* _WHAT THE TASK REQUIRES_: Some of the lines below need repeating. Reproduce exactly those between the lines holding "You are a computer-use" and "Instruction: Click the Align app logo icon", inclusive.

======== DATA SUPPLIED ========

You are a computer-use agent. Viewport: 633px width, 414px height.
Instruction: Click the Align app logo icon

========
======== DATA SUPPLIED ========

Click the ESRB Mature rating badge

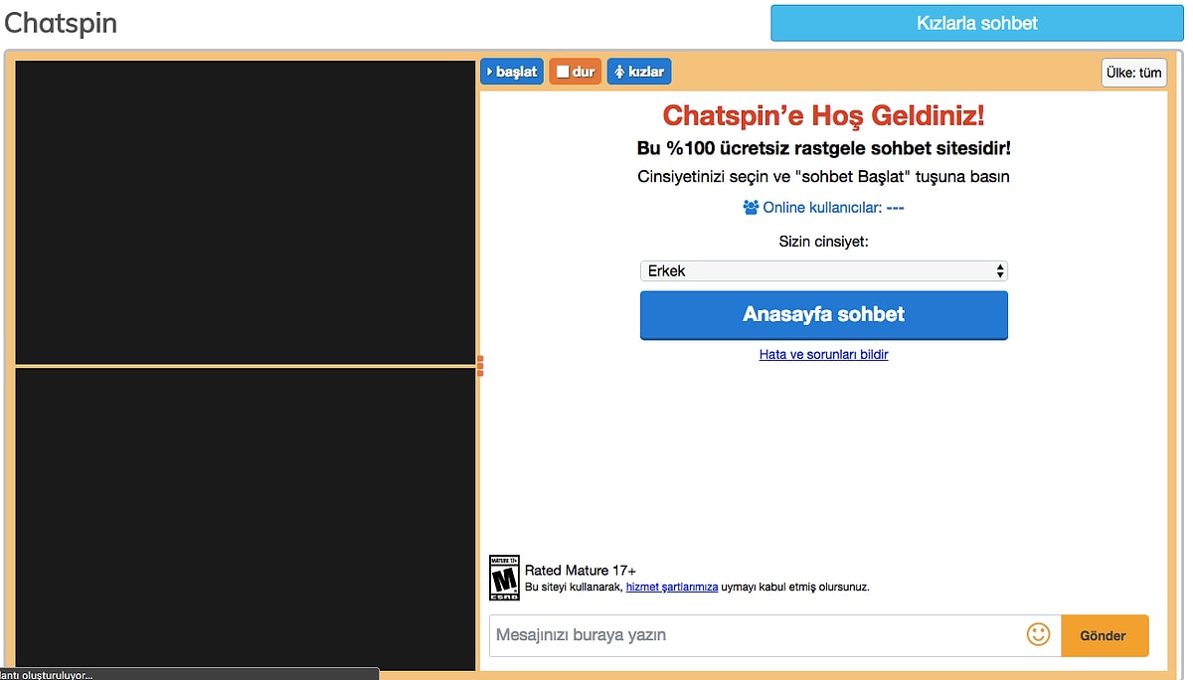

========
======== DATA SUPPLIED ========

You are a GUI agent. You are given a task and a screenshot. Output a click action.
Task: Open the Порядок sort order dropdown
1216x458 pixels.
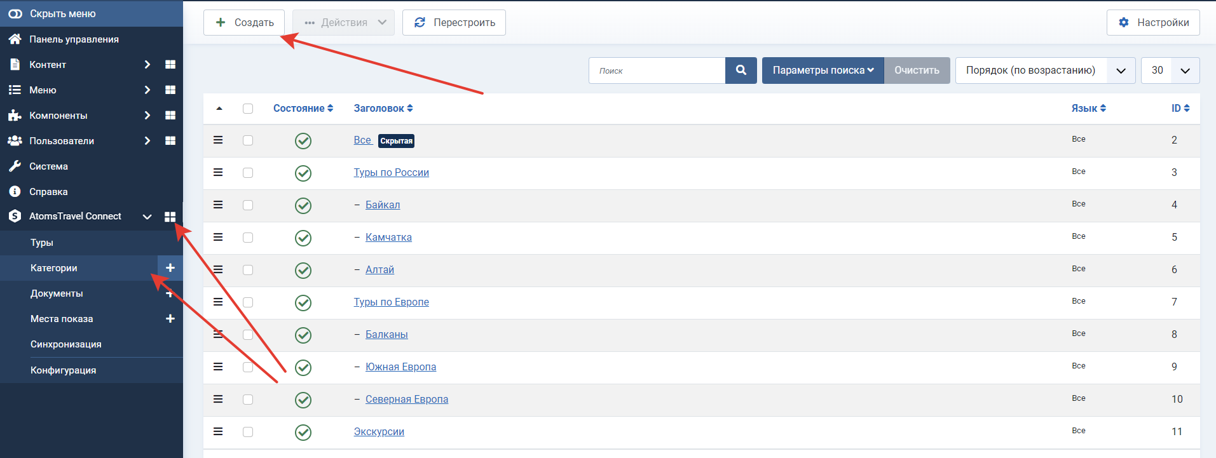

========

* _EXERCISE SOLUTION_:
You are a computer-use agent. Viewport: 633px width, 414px height.
Instruction: Click the Align app logo icon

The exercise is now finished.